Protein kinase Cδ and c-Abl kinase are required for transforming growth factor β induction of endothelial-mesenchymal transition in vitro.

OBJECTIVE: The origin of the mesenchymal cells responsible for the intimal fibrosis in systemic sclerosis (SSc) has not been fully identified. The present study was undertaken to investigate whether subendothelial mesenchymal cells may emerge through transdifferentiation of endothelial cells (ECs) into myofibroblasts via endothelial-mesenchymal transition (EndoMT) in vitro and to explore the signaling pathways involved in this process.

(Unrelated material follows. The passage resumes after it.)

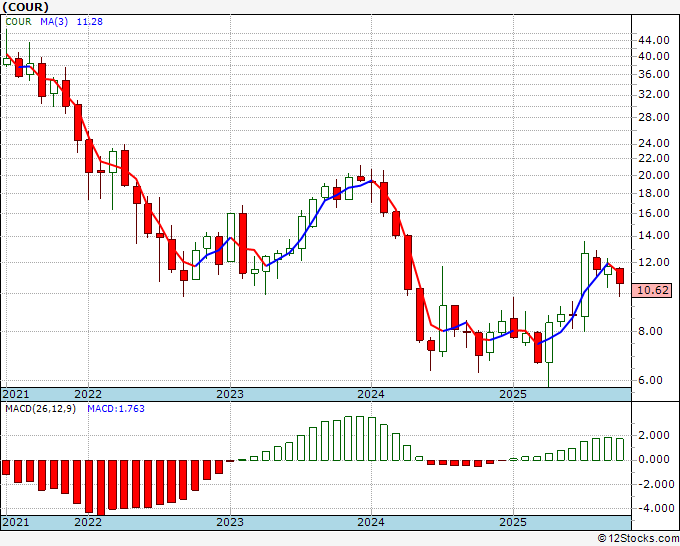This screenshot has width=680, height=546.
Task: Click the MACD:1.763 value text
Action: pos(116,409)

METHODS: Primary mouse pulmonary ECs isolated by immunomagnetic methods with sequential anti-CD34 and anti-CD102 antibody selection were cultured in monolayers. Cell morphology and diacetylated low-density lipoprotein uptake assays confirmed their EC characteristics. The induction of EndoMT was assessed by determination of α-smooth muscle actin (α-SMA), type I collagen, and VE-cadherin expression, and the expression of the transcriptional repressor Snail-1 was analyzed. The signaling pathways involved were examined using small-molecule kinase inhibitors and RNA interference.

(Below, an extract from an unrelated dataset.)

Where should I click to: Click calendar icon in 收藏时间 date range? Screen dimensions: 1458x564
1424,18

RESULTS: Transforming growth factor β1 (TGFβ1) induced α-SMA and type I collagen expression and inhibited VE-cadherin. These effects were mediated by a marked increase in Snail-1 expression and were abolished by treatment with either the c-Abl tyrosine kinase inhibitor imatinib mesylate or the protein kinase Cδ (PKCδ) inhibitor rottlerin. The inhibitory effects of imatinib mesylate and rottlerin were mediated by inhibition of phosphorylation of glycogen synthase kinase 3β at residue Ser(9). These observations were confirmed in experiments using small interfering RNA specific for c-Abl and PKCδ.
CONCLUSION: These results indicate that c-Abl and PKCδ are crucial for TGFβ-induced EndoMT and that imatinib mesylate and rottlerin or similar kinase inhibitor molecules may be effective therapeutic agents for SSc and other fibroproliferative vasculopathies in which EndoMT plays a pathogenetic role.